There is a systemd-udevd event being triggered, which ModemManager picks up on, scans all ports, and drops the modem. Is that full rescan in ModemManager what you see also, but your modem doesn’t get released?
I got debug logs out of ModemManager like so: mount -o remount,rw /
vi /etc/systemd/system/dbus-org.freedesktop.ModemManager1.service
# change ExecStart line to: ExecStart=/usr/sbin/ModemManager --log-level=debug
@liammonahan, yeah my modem doesn’t seem to ever get released. This is really strange. Could you try a really simple base image, not one of the resin.io ones (we add some additional udevd stuff in the container), perhaps if you can try push a simple Dockerfile like:
FROM armhf/busybox
CMD ["echo", "hello"]
That container shouldn’t do anything with udev or anything at all really. if it still disconnect with this, then we will know its an issue in the hostOS, but if this container works fine, then we will know its some weird interaction within the entry point of the resin.io base images.
@liammonahan thats interesting, now we are getting somewhere. It seems like something in our base image entrypoint that is causing the modem to be killed. This entry.sh is the entrypoint script for most of our base images.

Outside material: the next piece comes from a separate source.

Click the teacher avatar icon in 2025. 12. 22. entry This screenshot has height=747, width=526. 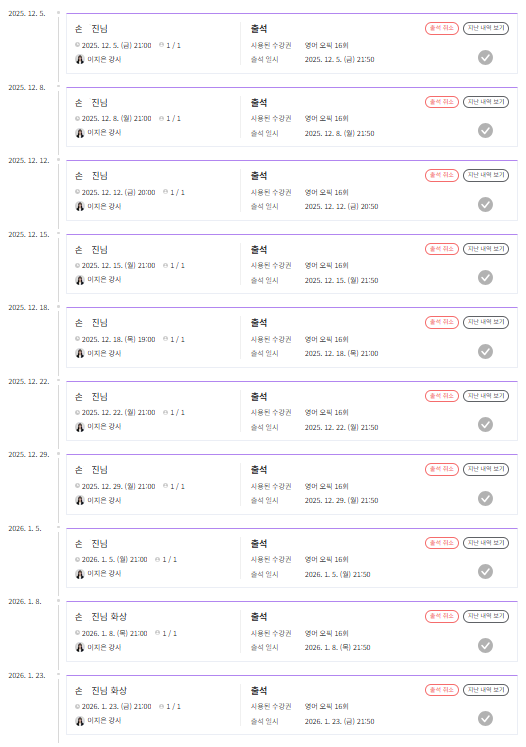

Perhaps @petrosagg or @nghiant2710 know what processes would be sending a signal to kill the modem?
I’m able to reproduce this and think I have it at least somewhat narrowed down.
If I use resin/raspberrypi3-node (which is an older image) as my base image I do not see this issue. The CDMA connection is disabled after a push but re-enables properly when the new image starts up. If I switch to resin/raspberry-pi3-node and do a push, the CDMA connection goes down but I get the same error you were seeing when it tries to come back up, and the modem has to be unplugged and plugged back in before the connection will resume. Both of these are with ENV INITSYSTEM on.

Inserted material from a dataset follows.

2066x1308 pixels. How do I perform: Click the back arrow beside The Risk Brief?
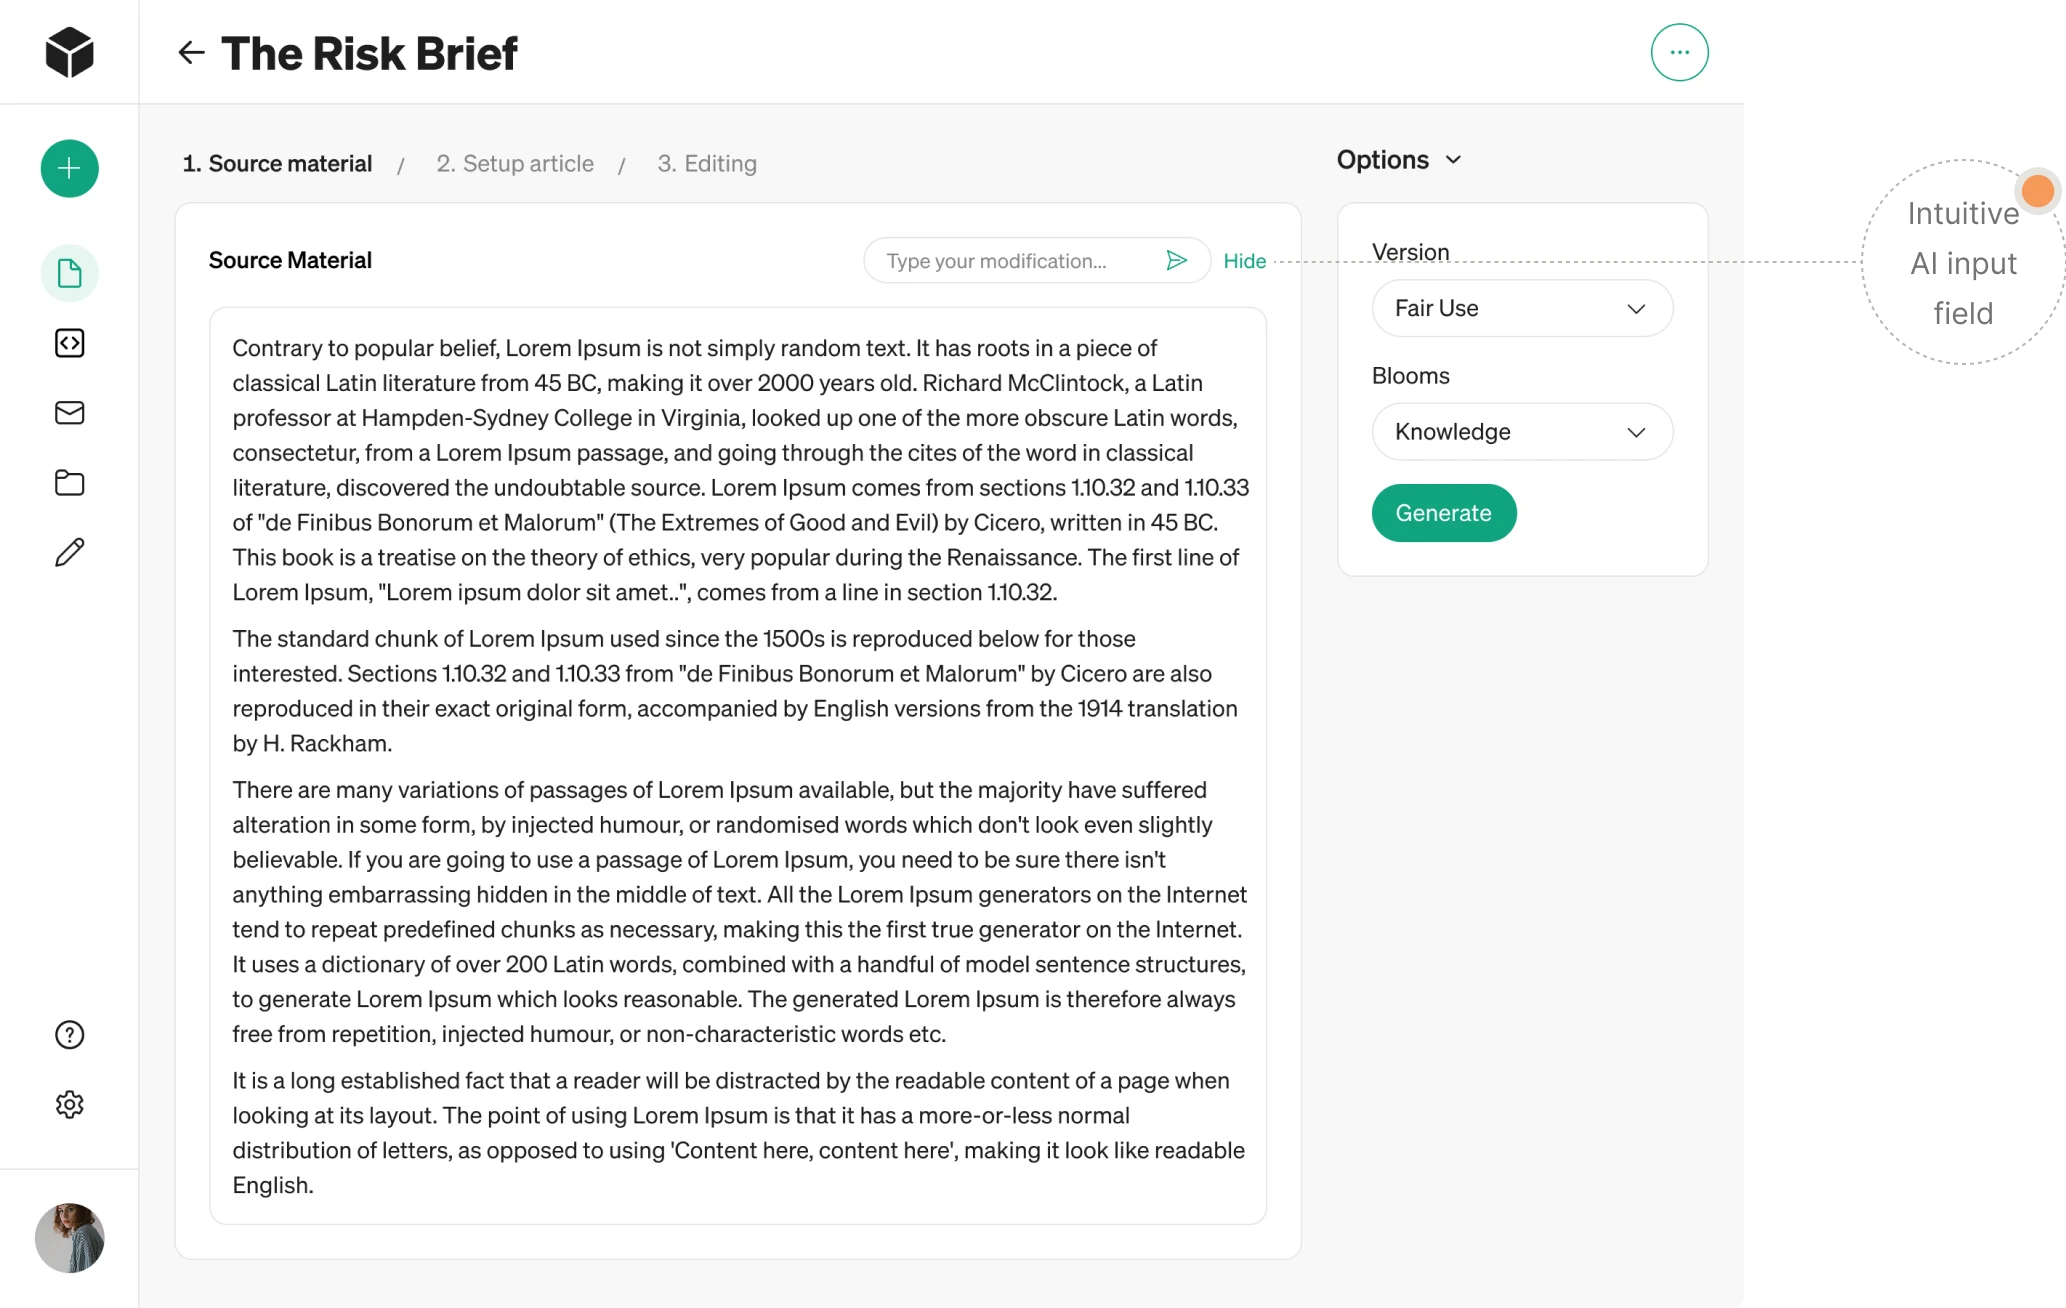click(x=191, y=52)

Interestingly, if I turn off systemd (ENV INITSYSTEM off) then I see different behavior: resin/raspberry-pi3-node without systemd never deactivates the CDMA connection for me and works for both images.
@liammonahan, can you try this using resin/raspberrypi3-node (or resin/raspberrypi3-python) as a base image and see if the connection resumes after a push or container restart?

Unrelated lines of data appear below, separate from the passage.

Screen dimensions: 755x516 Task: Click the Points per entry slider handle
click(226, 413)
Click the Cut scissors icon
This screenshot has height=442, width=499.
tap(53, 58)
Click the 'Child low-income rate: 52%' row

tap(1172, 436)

Thanks for all the assistance tracking this. Using the alternate base image (resin/raspberrypi3-python) I have no issues when the container restarts. I am having trouble with it surviving a reboot, though.
@mccollam Have you heard anything from the folks that might have the best working knowledge of changes to the entrypoint’s handling of udev in the most recent base images?
@liammonahan I was just looking back into this last night. The mmcli command that @annymsMthd suggested didn’t seem to work reliably for me. But @nghiant2710 has been trying out various changes to the base images to narrow down what is causing this. It appears to be an interaction with systemd and either dbus or possibly udev on these images.
They’re actively testing some things right now so I will keep you updated as there’s more information. This is a tricky one as it seems to manifest only under specific conditions (specific hardware and images) which you’ve managed to hit dead on. Not as lucky as winning the lottery though
We have narrowed down what appears to be causing this issue. Apparently systemd is generating a config for a legacy sysvinit networking service. When the container shuts down, so does this service – and it doesn’t seem to leave all cellular modems in a good state when it does.
@petrosagg is working on a full fix for this, but in the meantime it seems that simply getting rid of that legacy service will allow the modem to come back online after a container update. To do this, just add the following somewhere before the final CMD line in your Dockerfile:
RUN rm /etc/rcS.d/S11networking
This should at least keep things humming along until we have a comprehensive fix.
It seems the udevadm trigger command is disconnecting the PPP interfaces when it replays the events at container startup, and some modems don’t handle the reconnect very well at all. We are looking for a nice way around this, but for now this is the recommended way forward.
That however, does not seem to fix the problem for resin/intel-nuc-debian. I have copied the entry.sh file, removed mentioned line, and still after update or reboot modem is not being detected / connected.
When I log in into host os and run mmcli --scan-modems as mentioned by @annymsMthd modem is detected fine and works ok.
journal -u NetworkManager
after reboot + running mmcli --scan-modems
Is there a way to keep the modem discovery going? And ask it to keep reconnecting? It is warring problem to have device on production stop responding.